◆ **What the task asks**
Repeat the lines below exactly as written, please, from the line with "蕭邦L.U.C經典腕表換衫普魯士藍 極致超薄工藝內藏30年瑞士歷史 (58, 1273)" to the line with "男神同台鬥琴太好看！《四手聯彈》宋江李濬榮「死對頭熬成好戰友」一張琴椅撞出超強Bromance (42, 1360)", both lines included, and no others.

◆ **Data extracts**
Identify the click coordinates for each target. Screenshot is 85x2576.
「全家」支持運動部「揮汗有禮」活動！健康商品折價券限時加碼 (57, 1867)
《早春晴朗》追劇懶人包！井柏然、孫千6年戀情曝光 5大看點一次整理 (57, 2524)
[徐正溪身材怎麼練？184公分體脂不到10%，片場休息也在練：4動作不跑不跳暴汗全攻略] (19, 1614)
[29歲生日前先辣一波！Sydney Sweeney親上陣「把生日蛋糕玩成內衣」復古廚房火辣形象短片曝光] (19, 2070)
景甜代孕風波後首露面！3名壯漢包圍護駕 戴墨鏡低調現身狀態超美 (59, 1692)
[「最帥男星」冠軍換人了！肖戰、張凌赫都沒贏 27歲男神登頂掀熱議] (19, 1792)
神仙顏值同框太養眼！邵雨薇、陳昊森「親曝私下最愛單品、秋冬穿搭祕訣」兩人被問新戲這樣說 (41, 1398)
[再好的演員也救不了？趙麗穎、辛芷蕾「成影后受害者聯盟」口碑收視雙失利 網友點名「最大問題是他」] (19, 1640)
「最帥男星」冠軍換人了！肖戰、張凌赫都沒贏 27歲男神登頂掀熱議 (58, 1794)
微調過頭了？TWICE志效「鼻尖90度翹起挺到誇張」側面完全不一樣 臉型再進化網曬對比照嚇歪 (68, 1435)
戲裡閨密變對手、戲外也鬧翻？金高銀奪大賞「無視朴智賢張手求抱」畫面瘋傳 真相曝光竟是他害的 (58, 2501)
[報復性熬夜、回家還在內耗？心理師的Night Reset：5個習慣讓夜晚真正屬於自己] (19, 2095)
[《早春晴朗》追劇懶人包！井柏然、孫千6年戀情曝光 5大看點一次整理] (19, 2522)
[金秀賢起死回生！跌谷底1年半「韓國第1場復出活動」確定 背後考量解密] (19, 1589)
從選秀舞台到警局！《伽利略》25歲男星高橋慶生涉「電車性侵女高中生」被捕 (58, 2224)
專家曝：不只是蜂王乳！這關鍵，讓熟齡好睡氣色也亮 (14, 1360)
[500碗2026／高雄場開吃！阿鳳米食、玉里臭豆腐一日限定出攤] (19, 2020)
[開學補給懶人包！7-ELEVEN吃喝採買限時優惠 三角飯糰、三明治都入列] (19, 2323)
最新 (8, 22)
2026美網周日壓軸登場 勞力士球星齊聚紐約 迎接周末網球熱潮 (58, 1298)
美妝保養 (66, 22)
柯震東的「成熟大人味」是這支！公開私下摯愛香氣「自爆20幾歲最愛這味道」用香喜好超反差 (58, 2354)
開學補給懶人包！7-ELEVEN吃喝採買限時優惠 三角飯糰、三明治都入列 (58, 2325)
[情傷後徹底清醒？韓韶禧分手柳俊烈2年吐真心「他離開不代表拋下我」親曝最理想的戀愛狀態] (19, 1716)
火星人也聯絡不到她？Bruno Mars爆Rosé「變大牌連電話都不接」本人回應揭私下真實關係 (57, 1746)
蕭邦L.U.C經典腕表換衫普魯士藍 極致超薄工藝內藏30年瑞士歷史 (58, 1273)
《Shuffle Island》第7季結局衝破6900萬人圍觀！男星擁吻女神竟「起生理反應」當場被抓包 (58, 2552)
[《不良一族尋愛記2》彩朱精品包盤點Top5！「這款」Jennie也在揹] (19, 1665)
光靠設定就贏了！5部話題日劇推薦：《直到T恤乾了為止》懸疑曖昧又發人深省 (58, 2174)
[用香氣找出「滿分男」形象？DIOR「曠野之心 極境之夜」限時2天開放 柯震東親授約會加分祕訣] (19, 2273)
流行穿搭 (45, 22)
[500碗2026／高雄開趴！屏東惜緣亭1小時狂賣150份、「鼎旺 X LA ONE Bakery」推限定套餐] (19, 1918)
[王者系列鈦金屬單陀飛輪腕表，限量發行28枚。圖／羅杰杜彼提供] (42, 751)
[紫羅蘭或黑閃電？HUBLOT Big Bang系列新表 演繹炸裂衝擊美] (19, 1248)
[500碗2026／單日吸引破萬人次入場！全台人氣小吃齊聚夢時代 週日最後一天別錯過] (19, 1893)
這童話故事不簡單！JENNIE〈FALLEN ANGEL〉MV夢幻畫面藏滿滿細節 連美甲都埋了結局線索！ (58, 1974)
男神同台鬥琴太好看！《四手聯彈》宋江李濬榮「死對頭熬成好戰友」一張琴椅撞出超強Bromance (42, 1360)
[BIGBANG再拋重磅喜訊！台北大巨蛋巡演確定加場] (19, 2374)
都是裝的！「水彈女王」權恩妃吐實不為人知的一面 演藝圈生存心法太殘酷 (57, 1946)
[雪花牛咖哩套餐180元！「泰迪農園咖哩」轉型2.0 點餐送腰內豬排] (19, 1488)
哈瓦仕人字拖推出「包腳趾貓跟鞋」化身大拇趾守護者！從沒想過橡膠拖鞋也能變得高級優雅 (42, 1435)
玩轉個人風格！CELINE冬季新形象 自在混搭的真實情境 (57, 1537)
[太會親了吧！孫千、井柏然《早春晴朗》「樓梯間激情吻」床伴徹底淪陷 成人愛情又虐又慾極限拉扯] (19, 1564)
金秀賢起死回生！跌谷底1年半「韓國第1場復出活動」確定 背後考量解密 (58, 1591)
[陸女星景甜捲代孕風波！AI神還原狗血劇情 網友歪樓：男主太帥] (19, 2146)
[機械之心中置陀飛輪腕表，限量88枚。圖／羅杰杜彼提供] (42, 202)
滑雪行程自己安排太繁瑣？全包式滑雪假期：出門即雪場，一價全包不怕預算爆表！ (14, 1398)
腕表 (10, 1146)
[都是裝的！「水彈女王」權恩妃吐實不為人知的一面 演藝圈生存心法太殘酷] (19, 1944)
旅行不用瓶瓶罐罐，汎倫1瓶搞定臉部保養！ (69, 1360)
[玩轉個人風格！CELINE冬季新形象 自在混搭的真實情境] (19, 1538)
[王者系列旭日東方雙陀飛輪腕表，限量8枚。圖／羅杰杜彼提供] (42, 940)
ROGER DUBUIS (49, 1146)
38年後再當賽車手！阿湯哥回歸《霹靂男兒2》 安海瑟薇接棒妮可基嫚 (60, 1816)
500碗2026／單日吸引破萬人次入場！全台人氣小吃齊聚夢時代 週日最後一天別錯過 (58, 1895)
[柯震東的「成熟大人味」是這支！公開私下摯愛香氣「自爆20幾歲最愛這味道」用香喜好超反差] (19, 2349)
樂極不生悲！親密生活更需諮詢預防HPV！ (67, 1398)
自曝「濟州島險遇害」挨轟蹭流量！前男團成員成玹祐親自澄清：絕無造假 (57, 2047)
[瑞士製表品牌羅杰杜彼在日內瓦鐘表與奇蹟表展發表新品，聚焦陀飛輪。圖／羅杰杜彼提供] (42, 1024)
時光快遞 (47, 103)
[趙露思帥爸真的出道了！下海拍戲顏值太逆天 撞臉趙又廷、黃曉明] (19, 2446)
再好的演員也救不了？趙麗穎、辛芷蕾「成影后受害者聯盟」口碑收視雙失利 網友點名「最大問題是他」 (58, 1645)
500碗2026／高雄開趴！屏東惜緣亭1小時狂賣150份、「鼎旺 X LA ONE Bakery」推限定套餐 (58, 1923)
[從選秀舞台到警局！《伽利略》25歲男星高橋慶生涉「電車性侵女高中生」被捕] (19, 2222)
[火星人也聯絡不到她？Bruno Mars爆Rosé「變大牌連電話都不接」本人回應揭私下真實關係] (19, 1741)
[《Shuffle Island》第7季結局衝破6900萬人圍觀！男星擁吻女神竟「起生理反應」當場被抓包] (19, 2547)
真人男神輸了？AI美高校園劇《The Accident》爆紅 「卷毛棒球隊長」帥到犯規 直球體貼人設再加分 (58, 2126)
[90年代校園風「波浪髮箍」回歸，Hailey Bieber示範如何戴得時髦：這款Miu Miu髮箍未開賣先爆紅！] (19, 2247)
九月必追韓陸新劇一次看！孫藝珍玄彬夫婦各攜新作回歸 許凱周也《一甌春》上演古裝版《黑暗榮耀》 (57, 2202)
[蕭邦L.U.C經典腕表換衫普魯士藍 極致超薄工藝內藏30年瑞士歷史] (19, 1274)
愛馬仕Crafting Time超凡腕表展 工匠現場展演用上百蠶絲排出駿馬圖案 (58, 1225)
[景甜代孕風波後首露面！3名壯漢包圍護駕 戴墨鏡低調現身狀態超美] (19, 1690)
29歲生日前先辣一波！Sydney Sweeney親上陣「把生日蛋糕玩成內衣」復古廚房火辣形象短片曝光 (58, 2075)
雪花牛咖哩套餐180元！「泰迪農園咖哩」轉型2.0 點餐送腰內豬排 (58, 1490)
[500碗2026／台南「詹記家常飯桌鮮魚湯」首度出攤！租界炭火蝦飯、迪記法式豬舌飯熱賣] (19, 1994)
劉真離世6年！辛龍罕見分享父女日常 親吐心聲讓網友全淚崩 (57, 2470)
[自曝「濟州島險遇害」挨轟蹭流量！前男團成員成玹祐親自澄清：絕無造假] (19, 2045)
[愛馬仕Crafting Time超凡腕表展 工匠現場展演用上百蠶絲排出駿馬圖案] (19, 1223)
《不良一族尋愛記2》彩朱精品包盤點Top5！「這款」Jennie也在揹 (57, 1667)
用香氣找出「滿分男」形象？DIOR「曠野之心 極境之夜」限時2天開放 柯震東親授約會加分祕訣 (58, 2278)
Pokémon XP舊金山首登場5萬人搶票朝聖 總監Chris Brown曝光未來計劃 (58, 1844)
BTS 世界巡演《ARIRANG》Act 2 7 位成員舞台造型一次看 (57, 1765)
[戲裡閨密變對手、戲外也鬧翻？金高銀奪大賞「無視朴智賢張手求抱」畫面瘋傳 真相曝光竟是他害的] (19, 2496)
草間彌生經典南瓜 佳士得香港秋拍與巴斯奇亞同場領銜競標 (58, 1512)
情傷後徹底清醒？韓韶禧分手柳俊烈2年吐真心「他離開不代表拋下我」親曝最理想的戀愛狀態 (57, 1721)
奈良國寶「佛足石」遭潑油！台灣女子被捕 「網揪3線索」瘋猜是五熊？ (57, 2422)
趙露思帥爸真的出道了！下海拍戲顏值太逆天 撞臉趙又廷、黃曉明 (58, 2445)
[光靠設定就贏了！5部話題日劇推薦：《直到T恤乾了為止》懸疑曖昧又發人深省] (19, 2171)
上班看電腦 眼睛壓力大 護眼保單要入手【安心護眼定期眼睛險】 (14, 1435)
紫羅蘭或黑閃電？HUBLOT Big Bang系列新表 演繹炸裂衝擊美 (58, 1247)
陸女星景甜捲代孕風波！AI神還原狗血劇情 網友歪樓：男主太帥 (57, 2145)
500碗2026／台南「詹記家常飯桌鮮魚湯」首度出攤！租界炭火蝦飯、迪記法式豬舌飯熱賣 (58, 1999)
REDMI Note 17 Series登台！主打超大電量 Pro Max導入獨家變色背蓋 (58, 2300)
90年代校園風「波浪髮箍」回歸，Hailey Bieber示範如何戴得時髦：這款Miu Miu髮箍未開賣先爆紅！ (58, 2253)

◆ **Result of this exercise**
蕭邦L.U.C經典腕表換衫普魯士藍 極致超薄工藝內藏30年瑞士歷史 (58, 1273)
《Shuffle Island》第7季結局衝破6900萬人圍觀！男星擁吻女神竟「起生理反應」當場被抓包 (58, 2552)
[《不良一族尋愛記2》彩朱精品包盤點Top5！「這款」Jennie也在揹] (19, 1665)
光靠設定就贏了！5部話題日劇推薦：《直到T恤乾了為止》懸疑曖昧又發人深省 (58, 2174)
[用香氣找出「滿分男」形象？DIOR「曠野之心 極境之夜」限時2天開放 柯震東親授約會加分祕訣] (19, 2273)
流行穿搭 (45, 22)
[500碗2026／高雄開趴！屏東惜緣亭1小時狂賣150份、「鼎旺 X LA ONE Bakery」推限定套餐] (19, 1918)
[王者系列鈦金屬單陀飛輪腕表，限量發行28枚。圖／羅杰杜彼提供] (42, 751)
[紫羅蘭或黑閃電？HUBLOT Big Bang系列新表 演繹炸裂衝擊美] (19, 1248)
[500碗2026／單日吸引破萬人次入場！全台人氣小吃齊聚夢時代 週日最後一天別錯過] (19, 1893)
這童話故事不簡單！JENNIE〈FALLEN ANGEL〉MV夢幻畫面藏滿滿細節 連美甲都埋了結局線索！ (58, 1974)
男神同台鬥琴太好看！《四手聯彈》宋江李濬榮「死對頭熬成好戰友」一張琴椅撞出超強Bromance (42, 1360)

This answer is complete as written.